Other studies in mechanomedicine

To apply stretching and relaxing stimuli to motor organs (e.g., skeletal muscles), as well as cartilage, and bone, stretchable three-dimensional cell culture scaffold was developed that was fully synthesized, self-assembled peptide that substituted for animal-derived collagen (Nagai et al. 2012). Importantly, this peptide acts as a hemostatic drug (Fig. 4a) (Komatsu et al. 2014). Also, we developed a highly motile sperm sorter using a technique based on microfluidic mechanics (Fig. 4b) (Matsuura et al. 2012. This device promotes the development of fertilized ova by applying shear stress generated in the Fallopian tubes where the ova are fertilized (tilting embryo culture system, TECS) (Fig. 4c) (Matsuura et al. 2010). These devices are currently being used in clinical practice (Hara et al. 2013).

Fig. 4
figure 4

a A molecular model of self-assembling peptide SPG-178 and a diagram of the formation of the hydrogel from the peptide monomer. b The Microfluidic motile sperm sorter Qualis® is composed of four numbered chambers ①, ②, ③, ④, and a micro channel connected to each chamber. After applying sperm sorting medium to chambers ②, ③, ④ and a semen sample to chamber ① in an appropriate amount, two streams of fluid with laminar flow can be formed in parallel (① → ④, ② → ③). Only motile spermatozoa are allowed to swim into the parallel stream, followed by being isolated from chamber ③. c Tilting embryo culture system. This device consists of a control unit and a motor unit with a tilting plate with four-well chambers.
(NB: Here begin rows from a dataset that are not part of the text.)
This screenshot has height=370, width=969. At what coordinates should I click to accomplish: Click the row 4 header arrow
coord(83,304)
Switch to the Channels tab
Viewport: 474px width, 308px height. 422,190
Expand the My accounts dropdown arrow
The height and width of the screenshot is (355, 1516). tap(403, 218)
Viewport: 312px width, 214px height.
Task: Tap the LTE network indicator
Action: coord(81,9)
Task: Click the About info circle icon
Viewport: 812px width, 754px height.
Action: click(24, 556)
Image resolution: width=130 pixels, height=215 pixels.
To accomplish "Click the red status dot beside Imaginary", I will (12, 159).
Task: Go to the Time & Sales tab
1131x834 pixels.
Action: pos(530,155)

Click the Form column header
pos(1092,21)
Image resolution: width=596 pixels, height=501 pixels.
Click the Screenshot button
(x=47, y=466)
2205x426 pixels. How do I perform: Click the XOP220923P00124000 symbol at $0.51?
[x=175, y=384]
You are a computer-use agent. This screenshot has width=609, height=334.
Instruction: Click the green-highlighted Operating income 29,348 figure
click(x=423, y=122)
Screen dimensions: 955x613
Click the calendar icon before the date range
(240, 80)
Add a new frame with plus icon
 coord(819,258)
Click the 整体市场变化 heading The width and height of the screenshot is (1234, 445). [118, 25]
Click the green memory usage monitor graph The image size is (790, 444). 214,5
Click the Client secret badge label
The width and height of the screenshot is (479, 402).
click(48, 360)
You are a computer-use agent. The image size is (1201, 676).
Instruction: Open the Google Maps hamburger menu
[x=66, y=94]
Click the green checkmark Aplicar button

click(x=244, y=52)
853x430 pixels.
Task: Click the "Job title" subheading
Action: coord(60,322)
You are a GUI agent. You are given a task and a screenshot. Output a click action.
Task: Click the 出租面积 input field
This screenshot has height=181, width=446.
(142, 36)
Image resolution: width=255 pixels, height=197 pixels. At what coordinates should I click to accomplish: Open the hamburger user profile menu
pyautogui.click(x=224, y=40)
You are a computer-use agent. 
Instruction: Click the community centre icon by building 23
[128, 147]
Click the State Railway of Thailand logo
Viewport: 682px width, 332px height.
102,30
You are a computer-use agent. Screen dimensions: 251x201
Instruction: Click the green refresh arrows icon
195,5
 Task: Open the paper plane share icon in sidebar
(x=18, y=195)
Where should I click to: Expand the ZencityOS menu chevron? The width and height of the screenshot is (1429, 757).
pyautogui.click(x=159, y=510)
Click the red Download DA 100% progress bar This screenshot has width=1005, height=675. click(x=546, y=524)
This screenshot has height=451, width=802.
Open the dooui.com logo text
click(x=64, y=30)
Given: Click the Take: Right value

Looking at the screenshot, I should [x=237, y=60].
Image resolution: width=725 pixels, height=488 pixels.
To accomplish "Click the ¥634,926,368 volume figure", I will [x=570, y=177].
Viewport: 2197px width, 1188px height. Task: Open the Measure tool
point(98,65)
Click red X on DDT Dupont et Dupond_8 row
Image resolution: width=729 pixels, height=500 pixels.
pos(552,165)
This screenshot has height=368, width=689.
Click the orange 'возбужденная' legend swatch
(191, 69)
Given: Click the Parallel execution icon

Mouse embryos were cultured at a tilt angle of 20° with a holding time of 1 min. It was then rotated at a tilt angle of − 20° with a holding time of 1 min, and the cycle was repeated

The above mechanomedicine techniques have been used in studies of the cardiovascular and other systems, and they have achieved favorable results. The information presented in this review could prove valuable to researchers in these fields.

Conclusion

In Japan, mechanobiological studies have been promoted through grants, such as the Grant-in-Aid for Specially Promoted Research in the Grants-in-Aid for Scientific Research and the International Cooperative Research Project (ICORP) of the Japan Science and Technology Agency. During 2010–2012, mechanobiology was included in the list of disciplines and research fields with a time limit. Thus, mechanobiology became a new science and field of technology in Japan. Mechanobiology integrates physics, engineering, medicine, and biology, making active collaboration with researchers from different fields essential.

We hope that the active involvement of many researchers and clinicians in this mechano field will lead to the reconsideration of studies, diagnoses, and treatment of various diseases.